パソコン入れました

必要に迫られてとうとう仕事場にパソコンを入れた。笑ってやって下さい。小さなノートパソコンでも、反・電脳主義者としては童貞破りの如き一大決心でありました。

ワープロと比べると本当に「重い」。いや、本体の重さのことでもないし、よく言われる「速さ」のことでもない。入力するキーの動きに反応してくれるその感じが、機械的というか物理的というか、何にせよそういう具体的な「力」に対応していない印象が奇妙なのだ。その手ざわりのなさと、画面の上で実際に実行されているバテレンの秘法に等しい尋常ならざる事態との落差が引き出す不思議な「重さ」の感覚。これはこれまで「便利」の一言で片づけられてきたような、機械テクノロジーのもたらす身体感覚の拡張の限度をひとつ超えた代物なのだとつくづく思う。

どういう理屈か知らないが、ソフトを立ち上げる時などに何かの拍子で数日前に開いたファイルの一部がパッと断片だけよぎったりすることもある。

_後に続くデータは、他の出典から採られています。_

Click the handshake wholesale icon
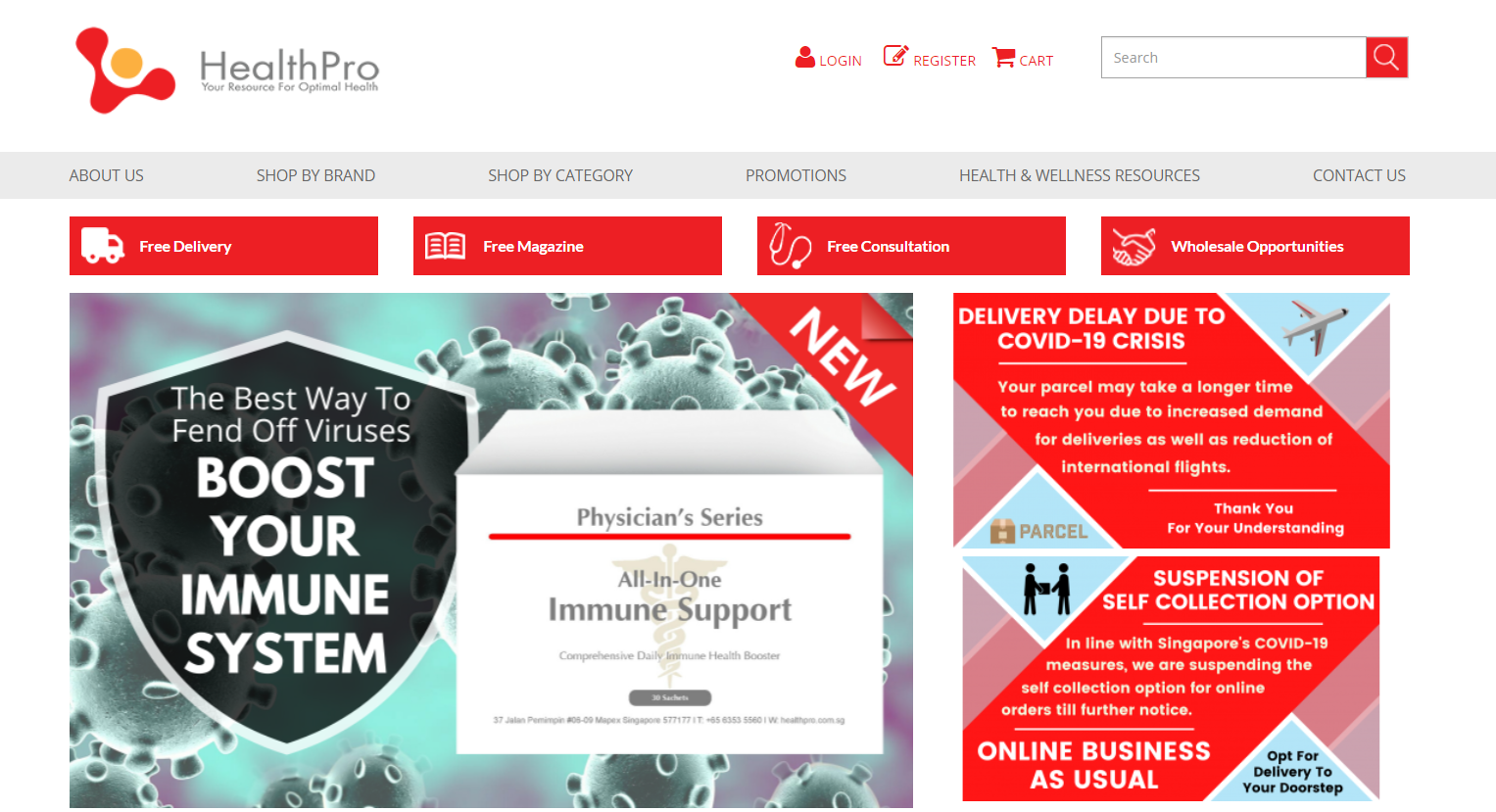This screenshot has width=1496, height=812. [x=1134, y=247]
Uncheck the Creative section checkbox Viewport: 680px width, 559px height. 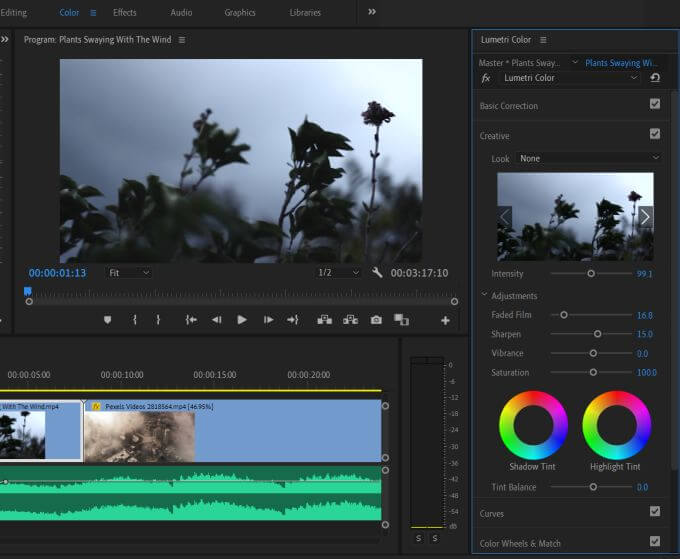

こういうのってこいつの中で脳ミソみたいに記憶がよみがえったりしてるんだろうか、やっぱりこりゃただの機械じゃない、勝手に暴走しやがったらおっかないぞ、などとどんどん“こわい考え”になってゆく。精神衛生上、はなはだよろしくない。

同じ機械でも、構造がシンプルな段階の「マシン」にはこういう違和感はないように思う。たとえば、長年使っているリコーのワープロなんて、たいてい手荒な使い方をし倒してきたけれども、けなげにもそれが原因でトラブったことはない。一般向けでないビジネス機のせいかメーカーのサポートがないに等しくて、消耗品から周辺機器までべらぼうに割高なものを買わされるのがつくづく業腹だが、もしもソフトだけ別売りしてくれるようなら、多少高くてもパソコンに組み込んで使いたいくらい身になじんじまってる。仕事の道具に対する信頼性ってのはそういうもんだ。

道具には道具の明快さがきっと必要なのだ。それを使っている自分の見てくれや格好をいちいちイメージしないと本当に買おうと思えないような道具は、きっとその人にとってはまだ必要のない、ちゃんと道具になれない“もの”なのだ。ブランド品にしてもパソコンにしても同じこと。そういうブランド品を着るワタシ、パソコンを使いこなすワタシ、という、結局は「ワタシ」の“おはなし”をつむぐダシにしかならない。そういう本末転倒の「ワタシ」のまつわり方があらわになっているからこそ、ブランド品に血道をあげるオバハンも、うつろな眼をして秋葉原をうろつく電脳漬けの若い衆も、同じくカッコ悪いのだと思う。

具体的で素朴な「必要」という最も美しく明快な理由を問われないまま買われる“もの”たちばかりが身の回りにあふれた「豊かさ」なんて、やっぱり貧乏なのだ。身についた「必要」によって“ものたちを制御してゆく知恵をそろそろ本気で取り戻そうとしないと、このとりとめない「豊かさ」から本当の「ライフ・スタイル」を作り出すことなんてできないままだ。